Written problem A: Could you write out every row below verbatim, keeping each row's text and leaving out the pictures?

Source excerpt:

We begin by constructing a cost matrix C to quantify, in terms of the cumulative local r.m.s.d. score, the costs associated with all paths through the matrix D. The elements of the cost matrix may be calculated recursively,

[{\bf C}_{ij} = {\bf D}_{ij}+\min\{{\bf C}_{i,j-1}+{\bf G}_{ij},{\bf C}_{i-1,j}+{\bf G}_{ij},{\bf C}_{i-1,j-1}\} \eqno (4)]

with the boundary conditions C1j = D1j and Ci1 = Ci1. Here, the matrix G specifies any gap penalties applied to the nonalignment of fragment pair (i − 1, j − 1) given the alignment of pair (i, j). The optimal path P, which has the minimum associated cost, may be calculated recursively backwards,

[P_{k} = \arg\min_{(i,j)} \{ {\bf C}_{ij}|_{(i+1,j) = P_{k+1}},{\bf C}_{ij}|_{(i,j+1) = P_{k+1}},{\bf C}_{ij}|_{(i+1,j+1) = P_{k+1}}\} \eqno (5)]

beginning with the boundary condition P|P| = (N1, N2).

Stored records:

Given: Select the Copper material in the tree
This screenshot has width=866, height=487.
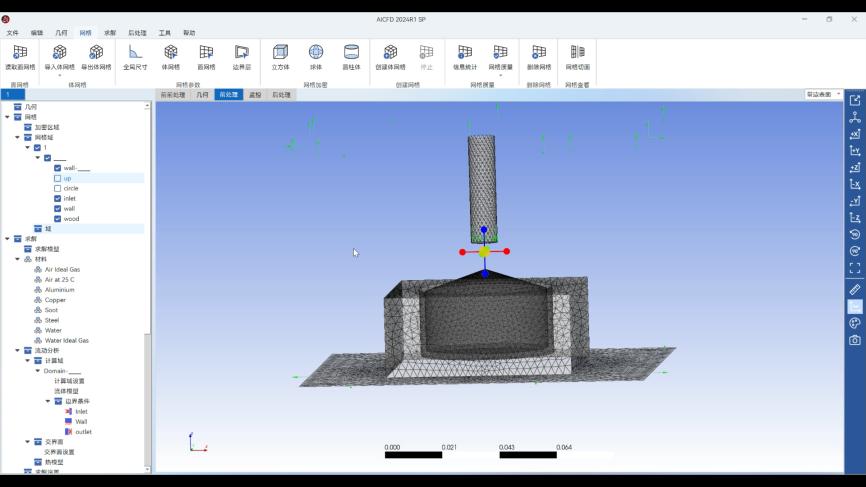Looking at the screenshot, I should (55, 300).
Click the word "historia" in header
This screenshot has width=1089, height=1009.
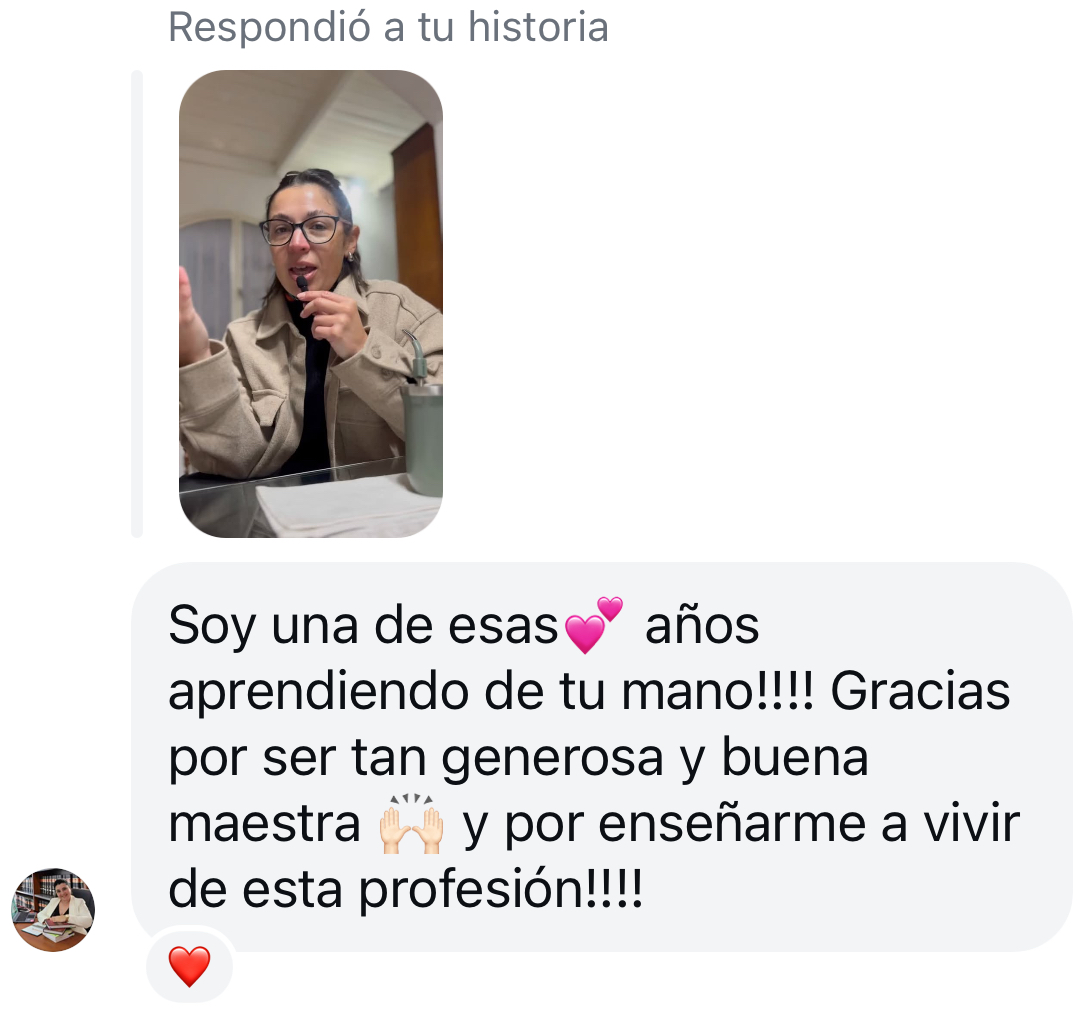coord(538,27)
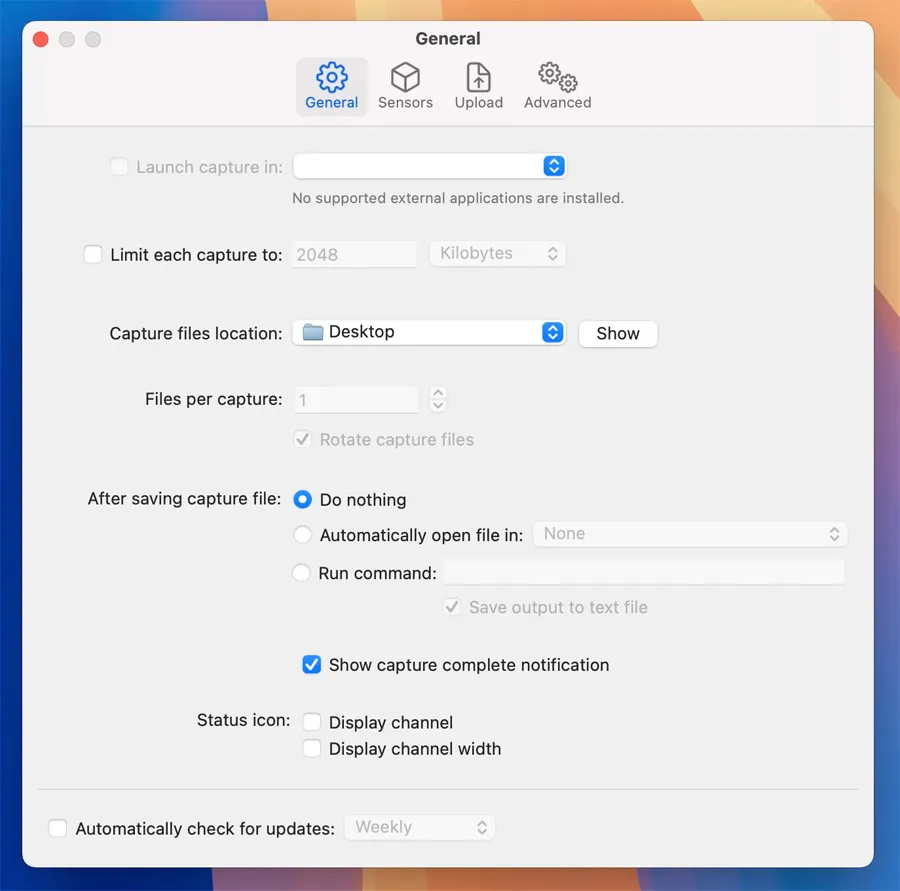Select the Do nothing radio button
Image resolution: width=900 pixels, height=891 pixels.
coord(303,500)
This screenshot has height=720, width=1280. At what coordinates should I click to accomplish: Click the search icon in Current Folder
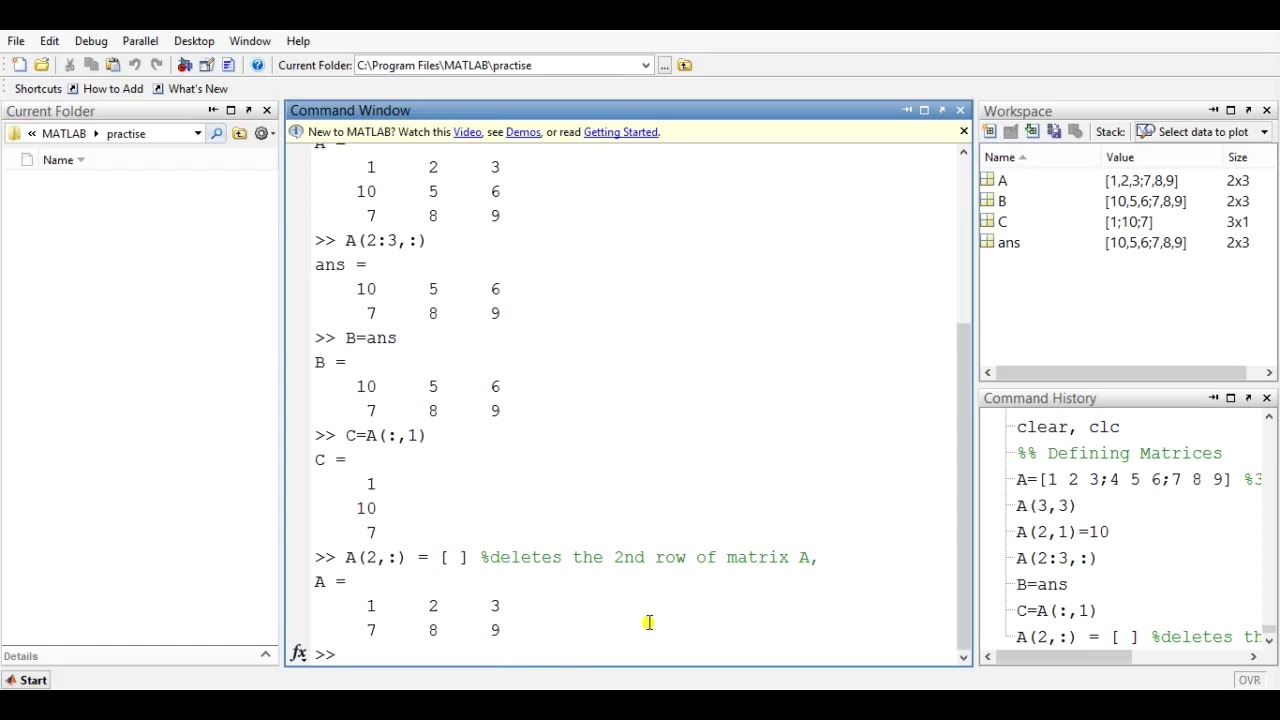coord(217,133)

Written problem B: How would the part of the alignment excerpt that opens with the words containing "We begin by" and closes with "P|P| = (N1, N2)." read with "optimal path" replaced by "best path"? Write out that part in full.

Exercise solution A:
Given: Select the Copper material in the tree
This screenshot has width=866, height=487.
Looking at the screenshot, I should (55, 300).
Click the word "historia" in header
This screenshot has width=1089, height=1009.
coord(538,27)
Select the Do nothing radio button
Image resolution: width=900 pixels, height=891 pixels.
coord(303,500)
This screenshot has height=720, width=1280. At what coordinates should I click to accomplish: Click the search icon in Current Folder
coord(217,133)

Exercise solution B:
We begin by constructing a cost matrix C to quantify, in terms of the cumulative local r.m.s.d. score, the costs associated with all paths through the matrix D. The elements of the cost matrix may be calculated recursively,

[{\bf C}_{ij} = {\bf D}_{ij}+\min\{{\bf C}_{i,j-1}+{\bf G}_{ij},{\bf C}_{i-1,j}+{\bf G}_{ij},{\bf C}_{i-1,j-1}\} \eqno (4)]

with the boundary conditions C1j = D1j and Ci1 = Ci1. Here, the matrix G specifies any gap penalties applied to the nonalignment of fragment pair (i − 1, j − 1) given the alignment of pair (i, j). The best path P, which has the minimum associated cost, may be calculated recursively backwards,

[P_{k} = \arg\min_{(i,j)} \{ {\bf C}_{ij}|_{(i+1,j) = P_{k+1}},{\bf C}_{ij}|_{(i,j+1) = P_{k+1}},{\bf C}_{ij}|_{(i+1,j+1) = P_{k+1}}\} \eqno (5)]

beginning with the boundary condition P|P| = (N1, N2).